◆ Exercise aim ◆
Please echo, word for word, the stretch of the syntocinon passage below from "Interestingly one trial" through "amniotomy and syntocinon(Reference9).".

◆ Passage ◆

------------------------

This does shorten labours but increases contraction frequency before intensity and thus can provoke uterine hyperstimulation. Care must be taken to monitor both fetal heart and uterine activity during its usage. The following quotation is taken from the 1995 CESDI report:

 Comments on the misuse of syntocinon were common and included its use for too long despite the lack of progress, its use despite evidence of good progress, or it’s use in the presence of clear signs of cephalopelvic disproportion or fetal compromise”

Is there an alternative?

Interestingly one trial compared syntocinon with water in a crossover fashion in a group of nulliparous women with primary dysfunctional labour (Reference8). 39% of those randomised to water responded compared to 65% of those given syntocinon. In the former group a further 66% responded when then given syntocinon. In the group originally given syntocinon, who failed to respond, 62% were then given saline and 45% of those responded. However, none of those who initially responded to either intervention had their treatment changed and 38% of those who did not initially respond to syntocinon where continued on it.

One randomised controlled trial attempted to look at conservative management vs amniotomy alone vs amniotomy and syntocinon(Reference9).

However, only 61 women were recruited over a five year period and therefore the sample size was too small to comment on the type of delivery. It did conclude that women preferred to have something done.

Results of the RCTs

A meta analysis of the 4 randomised controlled trials of sufficient quality (comparing active management vs standard care) has shown no reduction in the Caesarian section rate which varied from 9-19% (Reference2). However, the trials show a strong Hawthorne effect i.e. as a result of the study the background Caesarian section rate was reduced.

------------------------

◆ Records shown ◆
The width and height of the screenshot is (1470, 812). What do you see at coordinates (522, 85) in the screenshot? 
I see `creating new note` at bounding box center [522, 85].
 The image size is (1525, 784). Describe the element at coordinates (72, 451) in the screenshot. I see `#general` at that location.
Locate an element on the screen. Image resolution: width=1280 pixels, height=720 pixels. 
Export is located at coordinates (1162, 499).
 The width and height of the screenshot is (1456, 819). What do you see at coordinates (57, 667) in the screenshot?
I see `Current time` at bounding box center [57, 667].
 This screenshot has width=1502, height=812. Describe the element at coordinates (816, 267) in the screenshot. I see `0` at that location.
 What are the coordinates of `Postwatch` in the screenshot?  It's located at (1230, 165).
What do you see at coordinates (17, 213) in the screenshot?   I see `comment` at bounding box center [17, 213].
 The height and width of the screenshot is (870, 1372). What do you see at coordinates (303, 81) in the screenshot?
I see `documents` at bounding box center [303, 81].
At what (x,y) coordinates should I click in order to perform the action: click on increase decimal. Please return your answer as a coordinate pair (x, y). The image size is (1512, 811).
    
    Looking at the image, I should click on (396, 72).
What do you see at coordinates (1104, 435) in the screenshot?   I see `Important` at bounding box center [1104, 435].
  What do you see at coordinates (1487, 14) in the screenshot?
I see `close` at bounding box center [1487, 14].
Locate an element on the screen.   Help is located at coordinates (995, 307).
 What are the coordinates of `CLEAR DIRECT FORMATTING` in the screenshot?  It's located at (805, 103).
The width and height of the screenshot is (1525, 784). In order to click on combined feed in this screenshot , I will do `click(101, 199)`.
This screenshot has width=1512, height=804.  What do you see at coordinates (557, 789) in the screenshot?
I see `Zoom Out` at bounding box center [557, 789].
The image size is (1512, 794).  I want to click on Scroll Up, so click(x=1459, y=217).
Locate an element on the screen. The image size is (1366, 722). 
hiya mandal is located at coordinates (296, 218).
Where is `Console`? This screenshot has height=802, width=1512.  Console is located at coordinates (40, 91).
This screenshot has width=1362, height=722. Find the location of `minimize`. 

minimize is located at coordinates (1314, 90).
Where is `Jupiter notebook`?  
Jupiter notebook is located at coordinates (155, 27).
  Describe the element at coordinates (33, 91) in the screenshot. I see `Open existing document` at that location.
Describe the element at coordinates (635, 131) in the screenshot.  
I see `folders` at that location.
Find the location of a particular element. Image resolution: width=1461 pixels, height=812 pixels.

------------------------

◆ Answer to the exercise ◆
Interestingly one trial compared syntocinon with water in a crossover fashion in a group of nulliparous women with primary dysfunctional labour (Reference8). 39% of those randomised to water responded compared to 65% of those given syntocinon. In the former group a further 66% responded when then given syntocinon. In the group originally given syntocinon, who failed to respond, 62% were then given saline and 45% of those responded. However, none of those who initially responded to either intervention had their treatment changed and 38% of those who did not initially respond to syntocinon where continued on it.

One randomised controlled trial attempted to look at conservative management vs amniotomy alone vs amniotomy and syntocinon(Reference9).